Publicado originalmente em antigo blog pessoal em Agosto de 2010.
O trabalho me levou a uma revisão mais precoce do que eu previa de Entre os Muros da Escola, de Laurent Cantet. Para além de confirmar minha reação morna quando assisti ao filme no cinema – algo que eu suspeitava se dever à sessão ter sido emendada a uma revisão impactada do monumental Moscou, de Eduardo Coutinho – a revisão reiterou a sensação de que as virtudes mais aparentes do filme de Cantet são, também, a raiz de seus maiores problemas.
Desmontemos o paradoxo para que ele não se esvazie em retórica: no filme, o acabamento impecável da construção de uma atmosfera de extremo realismo – com as operações que muito calculadamente passam a impressão de se apagarem – é tão embasbacante que se torna um empecilho para a imersão que essa atmosfera visa construir. A velocidade sufocante dos diálogos, a sensação premente de que o apocalipse espia pela janela da sala, o muito bem articulado jogo de dentro e fora determinado pela contenção do recorte espacial – tudo aquilo que há de extremamente virtuoso em Entre os Muros da Escola se exibe como tal. O meio é tão perfeito na expressão de um fim que o inviabiliza por completo.

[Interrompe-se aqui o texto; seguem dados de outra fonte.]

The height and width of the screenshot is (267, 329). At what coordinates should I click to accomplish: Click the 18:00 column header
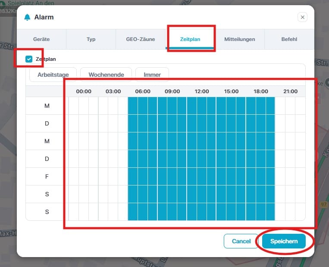[x=261, y=91]
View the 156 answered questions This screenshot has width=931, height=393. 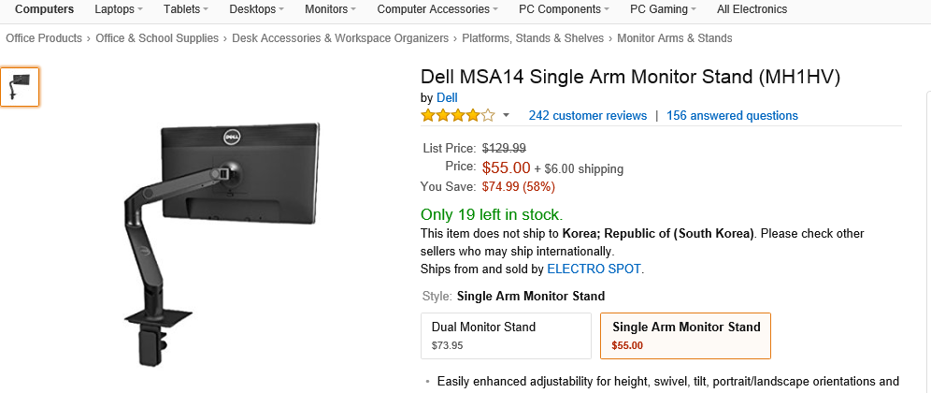click(x=732, y=116)
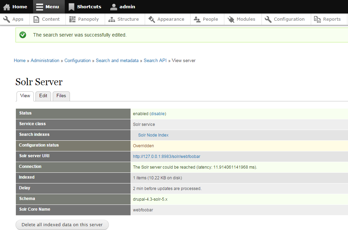Viewport: 348px width, 230px height.
Task: Click Delete all indexed data button
Action: click(x=62, y=225)

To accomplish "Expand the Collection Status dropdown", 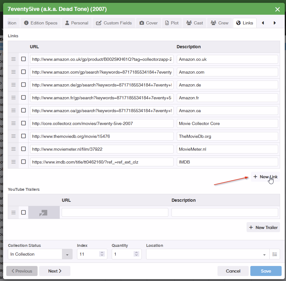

A ironia é que todas essas articulações buscam o apagamento do aparato, a imersão, a sensação de que estaríamos a ver algo sem mediações mais explícitas. Daí que as sequências mais fortes sejam justamente as que quebram o registro da sala de aula – seja no caos ordenado pela câmera no tripé que fotografa a sala vazia perto do final do filme, ou quando uma licença poética obrigará um aluno a falar e olhar diretamente para a câmera. Em seu talento exímio para a construção do realismo, Laurent Cantet dá a Entre os Muros da Escola uma estranha subserviência exibicionista, onde o primor do apagamento do cinema diante do universo filmado acaba por ser o triunfo do artifício cinematográfico sobre este mesmo universo. Pois o realismo do filme é extremamente preciso, e não há precisão absoluta na realidade. Entre os Muros da Escola constrói um universo tão impecavelmente atraente que ele se torna repulsivo.